2019年に消費税が10%に増税した時は、買い控えによりお客さんが減り、更に追い討ちをかけるようにコロナ禍に突入。もうさすがに無理と閉店を決意し、大家さんと相談した結果、半年間休んで様子を見てから決めることになった。
2020年5〜10月休業。その後、クラウドファンディングで資金を集め、2020年11月に再開。クラファンでは常連客をはじめ、いつか行ってみたいという新たなお客さんにもご支援をいただいた。
出版部「よるひるプロ」も運営
現在イベントは基本的に土・日・祝の、日中・夕刻のみ。夕方には終了して18時から通常営業することで、カフェやバー目的のお客さんも安定してきている。
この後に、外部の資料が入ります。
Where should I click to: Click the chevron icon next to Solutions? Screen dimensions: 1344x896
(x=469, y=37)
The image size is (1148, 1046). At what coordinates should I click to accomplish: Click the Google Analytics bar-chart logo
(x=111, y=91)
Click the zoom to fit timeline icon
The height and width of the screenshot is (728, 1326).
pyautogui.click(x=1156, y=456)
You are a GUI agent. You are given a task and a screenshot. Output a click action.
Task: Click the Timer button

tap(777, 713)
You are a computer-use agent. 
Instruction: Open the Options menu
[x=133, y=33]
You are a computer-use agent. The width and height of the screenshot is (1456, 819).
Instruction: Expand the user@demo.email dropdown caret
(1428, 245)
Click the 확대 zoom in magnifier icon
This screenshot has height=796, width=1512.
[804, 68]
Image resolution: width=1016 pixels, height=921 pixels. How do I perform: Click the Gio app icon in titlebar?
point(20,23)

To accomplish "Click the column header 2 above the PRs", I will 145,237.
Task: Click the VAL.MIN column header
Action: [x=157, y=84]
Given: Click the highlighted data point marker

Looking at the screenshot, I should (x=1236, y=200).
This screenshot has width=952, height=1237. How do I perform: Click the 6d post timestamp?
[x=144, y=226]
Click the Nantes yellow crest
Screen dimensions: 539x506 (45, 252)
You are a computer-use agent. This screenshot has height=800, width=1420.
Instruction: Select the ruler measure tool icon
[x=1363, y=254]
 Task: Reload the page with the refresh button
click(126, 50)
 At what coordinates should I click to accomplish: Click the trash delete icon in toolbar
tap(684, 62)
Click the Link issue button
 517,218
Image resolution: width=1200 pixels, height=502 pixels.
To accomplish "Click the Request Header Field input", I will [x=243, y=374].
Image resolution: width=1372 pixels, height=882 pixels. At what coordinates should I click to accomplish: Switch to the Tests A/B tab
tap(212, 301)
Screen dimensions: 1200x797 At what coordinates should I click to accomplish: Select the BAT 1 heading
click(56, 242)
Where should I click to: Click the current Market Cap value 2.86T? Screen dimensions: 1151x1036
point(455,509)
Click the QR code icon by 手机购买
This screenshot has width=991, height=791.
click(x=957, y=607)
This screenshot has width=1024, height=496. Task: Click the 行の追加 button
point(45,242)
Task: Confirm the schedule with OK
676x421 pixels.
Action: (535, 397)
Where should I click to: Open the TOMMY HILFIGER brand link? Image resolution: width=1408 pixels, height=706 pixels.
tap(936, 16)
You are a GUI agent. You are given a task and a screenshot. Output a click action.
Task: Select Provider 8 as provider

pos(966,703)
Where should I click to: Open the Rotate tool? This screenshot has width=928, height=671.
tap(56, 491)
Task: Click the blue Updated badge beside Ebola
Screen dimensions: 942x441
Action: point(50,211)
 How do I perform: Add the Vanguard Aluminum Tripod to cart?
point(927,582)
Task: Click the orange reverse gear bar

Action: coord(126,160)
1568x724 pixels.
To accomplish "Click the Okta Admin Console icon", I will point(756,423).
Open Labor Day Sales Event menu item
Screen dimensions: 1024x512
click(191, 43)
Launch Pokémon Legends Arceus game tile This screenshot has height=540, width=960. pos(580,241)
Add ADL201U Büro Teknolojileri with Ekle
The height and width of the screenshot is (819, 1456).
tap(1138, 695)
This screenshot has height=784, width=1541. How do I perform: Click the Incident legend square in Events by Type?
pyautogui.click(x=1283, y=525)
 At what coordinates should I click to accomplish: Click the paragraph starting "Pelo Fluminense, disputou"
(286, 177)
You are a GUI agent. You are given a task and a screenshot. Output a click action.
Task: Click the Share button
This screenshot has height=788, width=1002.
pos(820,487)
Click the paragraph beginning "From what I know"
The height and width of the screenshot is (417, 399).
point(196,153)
客層は学生から60代までと幅広く、喫煙できるのも魅力のひとつ。
またカフェやバー、イベントだけでなく、絶版になっている名本を復刊、出版する「よるひるプロ」も運営。2021年12月には、新刊として杉作J太郎さんの『杉作J太郎詩集』が出版された。
2年ほど昼間に場所貸ししていたバインミー屋『スキマほーる』さんが、この春めでたく独立。なんと場所は『よるのひるね』の斜め前!こちらの店主は元・漆教室のお客さんというからご縁を感じる。是非ともはしごで訪れたい。
今後のことを聞くと、「よっぽどひどいことがなければ続けられる気はするけど、老後どうしたいかによる」と語る門田さん。愛すべきお店がどんどんなくなっている昨今、これからも阿佐ヶ谷にて、できうるかぎり変わらずサブカルの聖地を続けて欲しい。